* **Task details**:
Among the records below, find each line that includes the string "Settings" and copy it.

══════════

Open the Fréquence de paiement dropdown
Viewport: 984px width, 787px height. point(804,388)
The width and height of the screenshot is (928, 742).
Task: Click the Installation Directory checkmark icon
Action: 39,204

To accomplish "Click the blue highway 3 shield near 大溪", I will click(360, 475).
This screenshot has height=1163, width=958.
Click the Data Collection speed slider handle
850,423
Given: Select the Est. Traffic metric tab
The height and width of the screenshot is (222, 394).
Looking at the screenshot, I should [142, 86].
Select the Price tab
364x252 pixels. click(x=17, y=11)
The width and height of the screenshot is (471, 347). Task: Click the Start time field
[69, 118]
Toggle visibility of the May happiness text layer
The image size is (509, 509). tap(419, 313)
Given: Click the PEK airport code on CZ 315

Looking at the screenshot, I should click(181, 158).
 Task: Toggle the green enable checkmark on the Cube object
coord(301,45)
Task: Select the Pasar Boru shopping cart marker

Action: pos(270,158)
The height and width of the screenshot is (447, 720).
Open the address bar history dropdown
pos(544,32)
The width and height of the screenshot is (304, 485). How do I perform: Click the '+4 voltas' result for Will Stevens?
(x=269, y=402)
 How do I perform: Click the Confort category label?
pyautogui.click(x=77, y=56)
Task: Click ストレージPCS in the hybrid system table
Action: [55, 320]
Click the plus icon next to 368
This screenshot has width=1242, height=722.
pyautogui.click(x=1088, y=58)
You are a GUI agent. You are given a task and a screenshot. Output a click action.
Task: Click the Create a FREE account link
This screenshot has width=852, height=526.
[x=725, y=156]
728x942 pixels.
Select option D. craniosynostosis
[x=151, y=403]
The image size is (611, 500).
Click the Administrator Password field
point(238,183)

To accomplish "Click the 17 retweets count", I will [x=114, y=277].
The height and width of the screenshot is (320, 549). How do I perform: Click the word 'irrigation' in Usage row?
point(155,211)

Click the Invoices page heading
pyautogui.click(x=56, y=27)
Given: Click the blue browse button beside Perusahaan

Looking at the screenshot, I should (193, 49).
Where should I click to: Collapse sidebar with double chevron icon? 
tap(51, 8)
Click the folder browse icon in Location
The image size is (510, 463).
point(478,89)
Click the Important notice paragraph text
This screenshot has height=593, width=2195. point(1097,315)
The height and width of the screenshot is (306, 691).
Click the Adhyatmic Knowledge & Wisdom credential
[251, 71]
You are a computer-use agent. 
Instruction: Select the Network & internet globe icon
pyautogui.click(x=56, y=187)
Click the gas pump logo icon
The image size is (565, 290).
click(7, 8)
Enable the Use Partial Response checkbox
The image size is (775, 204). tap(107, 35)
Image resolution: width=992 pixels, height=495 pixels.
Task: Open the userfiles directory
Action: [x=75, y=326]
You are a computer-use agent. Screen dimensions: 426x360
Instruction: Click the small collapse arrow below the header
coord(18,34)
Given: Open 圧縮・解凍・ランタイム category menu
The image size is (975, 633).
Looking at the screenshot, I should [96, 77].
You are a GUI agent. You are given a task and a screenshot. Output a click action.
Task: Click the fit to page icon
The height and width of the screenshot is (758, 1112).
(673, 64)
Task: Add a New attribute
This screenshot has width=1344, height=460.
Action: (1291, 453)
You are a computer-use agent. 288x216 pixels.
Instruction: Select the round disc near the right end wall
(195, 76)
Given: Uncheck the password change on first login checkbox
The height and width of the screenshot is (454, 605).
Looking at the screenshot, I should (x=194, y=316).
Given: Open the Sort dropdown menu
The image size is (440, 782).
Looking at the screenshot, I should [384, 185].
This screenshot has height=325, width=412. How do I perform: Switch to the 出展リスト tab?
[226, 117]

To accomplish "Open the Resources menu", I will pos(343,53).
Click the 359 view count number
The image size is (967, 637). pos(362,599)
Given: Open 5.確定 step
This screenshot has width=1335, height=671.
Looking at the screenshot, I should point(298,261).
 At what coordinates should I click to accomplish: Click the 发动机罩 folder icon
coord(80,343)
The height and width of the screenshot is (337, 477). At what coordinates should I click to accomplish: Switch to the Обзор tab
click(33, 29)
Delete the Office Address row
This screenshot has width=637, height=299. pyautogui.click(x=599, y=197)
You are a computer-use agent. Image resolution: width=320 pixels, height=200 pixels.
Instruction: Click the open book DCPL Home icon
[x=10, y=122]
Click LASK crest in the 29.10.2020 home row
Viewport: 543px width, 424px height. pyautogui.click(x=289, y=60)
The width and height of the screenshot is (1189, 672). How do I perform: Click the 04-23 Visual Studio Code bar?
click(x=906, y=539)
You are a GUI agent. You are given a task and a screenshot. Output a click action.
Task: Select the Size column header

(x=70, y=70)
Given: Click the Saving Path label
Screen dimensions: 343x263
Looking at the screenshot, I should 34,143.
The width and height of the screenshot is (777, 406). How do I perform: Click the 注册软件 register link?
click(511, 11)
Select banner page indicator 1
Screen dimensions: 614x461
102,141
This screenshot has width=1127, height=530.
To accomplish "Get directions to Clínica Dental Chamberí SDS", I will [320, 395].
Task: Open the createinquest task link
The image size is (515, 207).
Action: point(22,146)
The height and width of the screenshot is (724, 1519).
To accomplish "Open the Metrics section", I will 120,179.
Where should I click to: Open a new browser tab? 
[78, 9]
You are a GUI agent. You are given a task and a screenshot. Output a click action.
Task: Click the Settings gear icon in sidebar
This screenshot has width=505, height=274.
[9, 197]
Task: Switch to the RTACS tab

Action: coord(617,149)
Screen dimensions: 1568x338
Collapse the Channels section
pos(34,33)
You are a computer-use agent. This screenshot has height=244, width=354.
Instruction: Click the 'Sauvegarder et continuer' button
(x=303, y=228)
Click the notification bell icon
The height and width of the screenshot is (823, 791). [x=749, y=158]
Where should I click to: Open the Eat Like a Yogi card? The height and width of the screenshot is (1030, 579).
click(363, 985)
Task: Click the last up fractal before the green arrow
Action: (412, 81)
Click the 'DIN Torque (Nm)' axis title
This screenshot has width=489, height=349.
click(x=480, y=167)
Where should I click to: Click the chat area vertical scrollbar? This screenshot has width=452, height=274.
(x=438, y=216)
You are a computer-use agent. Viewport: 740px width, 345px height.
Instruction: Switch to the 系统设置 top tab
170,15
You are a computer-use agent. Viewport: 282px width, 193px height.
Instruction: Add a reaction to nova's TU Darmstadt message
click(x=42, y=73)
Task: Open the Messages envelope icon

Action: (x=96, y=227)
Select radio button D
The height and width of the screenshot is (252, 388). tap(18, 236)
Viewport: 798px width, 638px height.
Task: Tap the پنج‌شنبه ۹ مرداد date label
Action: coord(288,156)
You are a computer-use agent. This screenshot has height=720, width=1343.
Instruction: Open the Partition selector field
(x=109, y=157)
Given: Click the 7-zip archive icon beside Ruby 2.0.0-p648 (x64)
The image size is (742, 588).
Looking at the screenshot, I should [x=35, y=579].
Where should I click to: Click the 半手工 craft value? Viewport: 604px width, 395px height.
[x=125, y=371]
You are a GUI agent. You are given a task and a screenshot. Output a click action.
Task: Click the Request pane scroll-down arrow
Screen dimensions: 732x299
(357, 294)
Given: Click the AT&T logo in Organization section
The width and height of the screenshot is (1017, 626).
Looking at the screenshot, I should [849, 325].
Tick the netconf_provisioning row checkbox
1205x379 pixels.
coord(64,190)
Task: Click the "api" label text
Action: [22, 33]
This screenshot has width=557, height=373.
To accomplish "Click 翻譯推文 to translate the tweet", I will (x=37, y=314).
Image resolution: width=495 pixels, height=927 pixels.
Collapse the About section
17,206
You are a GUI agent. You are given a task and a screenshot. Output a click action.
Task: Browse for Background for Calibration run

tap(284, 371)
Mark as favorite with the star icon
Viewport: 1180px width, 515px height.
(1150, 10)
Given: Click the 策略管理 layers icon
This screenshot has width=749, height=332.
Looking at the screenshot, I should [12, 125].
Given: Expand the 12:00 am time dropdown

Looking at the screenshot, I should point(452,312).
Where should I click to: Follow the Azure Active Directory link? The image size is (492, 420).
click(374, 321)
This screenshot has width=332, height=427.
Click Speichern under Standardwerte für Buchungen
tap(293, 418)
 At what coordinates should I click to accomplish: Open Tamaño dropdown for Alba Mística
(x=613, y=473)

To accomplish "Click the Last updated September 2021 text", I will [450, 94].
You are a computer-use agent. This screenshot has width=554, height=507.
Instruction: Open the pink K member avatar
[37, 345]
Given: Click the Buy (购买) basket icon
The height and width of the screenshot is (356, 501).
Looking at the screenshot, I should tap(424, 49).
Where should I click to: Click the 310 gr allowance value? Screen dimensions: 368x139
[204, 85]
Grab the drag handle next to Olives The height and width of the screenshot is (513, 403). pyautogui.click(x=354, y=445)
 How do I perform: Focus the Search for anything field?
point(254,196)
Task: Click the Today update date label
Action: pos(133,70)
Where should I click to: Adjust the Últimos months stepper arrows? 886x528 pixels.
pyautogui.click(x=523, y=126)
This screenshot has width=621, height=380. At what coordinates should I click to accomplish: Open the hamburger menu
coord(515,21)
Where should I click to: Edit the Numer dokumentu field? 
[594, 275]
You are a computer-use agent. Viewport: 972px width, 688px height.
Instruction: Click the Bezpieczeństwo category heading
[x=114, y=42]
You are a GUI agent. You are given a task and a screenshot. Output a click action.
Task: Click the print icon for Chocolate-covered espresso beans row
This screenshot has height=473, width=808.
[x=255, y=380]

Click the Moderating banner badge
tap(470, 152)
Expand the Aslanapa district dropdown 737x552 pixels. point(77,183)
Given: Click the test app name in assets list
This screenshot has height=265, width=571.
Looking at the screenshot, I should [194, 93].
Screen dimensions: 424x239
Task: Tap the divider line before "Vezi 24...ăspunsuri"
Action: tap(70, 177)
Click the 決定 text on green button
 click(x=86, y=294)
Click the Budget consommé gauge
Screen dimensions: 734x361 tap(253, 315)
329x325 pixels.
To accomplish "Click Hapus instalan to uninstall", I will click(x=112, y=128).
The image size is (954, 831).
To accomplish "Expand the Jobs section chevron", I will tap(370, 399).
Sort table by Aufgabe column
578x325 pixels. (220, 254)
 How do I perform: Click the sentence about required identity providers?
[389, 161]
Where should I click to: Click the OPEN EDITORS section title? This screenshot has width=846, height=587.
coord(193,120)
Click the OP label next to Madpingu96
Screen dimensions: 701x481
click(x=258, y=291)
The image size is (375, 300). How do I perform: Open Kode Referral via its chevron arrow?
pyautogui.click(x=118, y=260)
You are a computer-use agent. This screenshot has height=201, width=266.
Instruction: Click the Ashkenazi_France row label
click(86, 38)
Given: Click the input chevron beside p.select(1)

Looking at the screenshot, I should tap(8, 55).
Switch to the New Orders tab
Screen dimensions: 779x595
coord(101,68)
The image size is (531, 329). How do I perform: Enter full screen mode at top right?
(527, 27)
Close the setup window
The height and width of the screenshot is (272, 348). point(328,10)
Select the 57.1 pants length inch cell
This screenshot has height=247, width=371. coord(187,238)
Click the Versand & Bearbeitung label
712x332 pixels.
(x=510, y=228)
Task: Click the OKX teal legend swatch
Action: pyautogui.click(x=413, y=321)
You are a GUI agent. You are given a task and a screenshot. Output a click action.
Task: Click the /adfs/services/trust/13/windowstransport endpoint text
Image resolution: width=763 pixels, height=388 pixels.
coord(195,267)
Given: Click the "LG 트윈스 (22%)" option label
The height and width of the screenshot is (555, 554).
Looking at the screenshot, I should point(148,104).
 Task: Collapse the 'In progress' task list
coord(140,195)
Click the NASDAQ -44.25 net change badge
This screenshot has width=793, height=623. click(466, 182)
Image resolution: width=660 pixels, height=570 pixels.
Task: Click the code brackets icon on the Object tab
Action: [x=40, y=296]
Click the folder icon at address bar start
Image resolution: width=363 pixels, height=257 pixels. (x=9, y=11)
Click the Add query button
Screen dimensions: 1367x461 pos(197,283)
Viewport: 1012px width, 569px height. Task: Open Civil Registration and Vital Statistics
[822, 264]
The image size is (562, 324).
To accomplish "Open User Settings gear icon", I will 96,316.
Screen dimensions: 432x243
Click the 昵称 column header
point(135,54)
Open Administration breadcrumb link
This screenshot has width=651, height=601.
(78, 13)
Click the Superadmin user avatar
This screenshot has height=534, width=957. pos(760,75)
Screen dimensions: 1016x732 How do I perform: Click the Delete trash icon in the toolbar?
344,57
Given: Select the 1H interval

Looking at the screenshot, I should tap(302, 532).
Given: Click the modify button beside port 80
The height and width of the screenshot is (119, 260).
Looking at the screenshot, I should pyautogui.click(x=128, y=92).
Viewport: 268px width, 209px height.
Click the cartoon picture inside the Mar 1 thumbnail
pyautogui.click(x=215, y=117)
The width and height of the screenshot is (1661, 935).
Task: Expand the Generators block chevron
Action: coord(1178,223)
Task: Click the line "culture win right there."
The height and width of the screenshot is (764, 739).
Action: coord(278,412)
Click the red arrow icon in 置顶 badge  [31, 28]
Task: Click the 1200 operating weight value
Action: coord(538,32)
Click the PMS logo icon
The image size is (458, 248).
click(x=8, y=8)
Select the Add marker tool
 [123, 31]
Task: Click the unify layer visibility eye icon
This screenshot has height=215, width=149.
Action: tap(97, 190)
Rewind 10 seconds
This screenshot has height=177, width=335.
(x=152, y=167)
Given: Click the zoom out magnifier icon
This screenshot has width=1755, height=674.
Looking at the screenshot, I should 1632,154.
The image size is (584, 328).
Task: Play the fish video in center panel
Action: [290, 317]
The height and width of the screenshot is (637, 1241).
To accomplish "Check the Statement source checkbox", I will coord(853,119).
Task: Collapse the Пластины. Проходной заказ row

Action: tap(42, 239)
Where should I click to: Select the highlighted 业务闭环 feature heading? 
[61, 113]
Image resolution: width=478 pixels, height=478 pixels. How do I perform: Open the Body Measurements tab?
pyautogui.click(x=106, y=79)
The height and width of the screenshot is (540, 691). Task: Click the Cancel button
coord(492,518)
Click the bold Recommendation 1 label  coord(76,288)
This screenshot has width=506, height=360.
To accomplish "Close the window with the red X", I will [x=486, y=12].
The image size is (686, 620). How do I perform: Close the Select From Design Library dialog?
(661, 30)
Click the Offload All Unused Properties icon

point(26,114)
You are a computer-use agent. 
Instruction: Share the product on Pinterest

══════════

* **Result for this task**:
Task: Click the Settings gear icon in sidebar
To accomplish "Open User Settings gear icon", I will 96,316.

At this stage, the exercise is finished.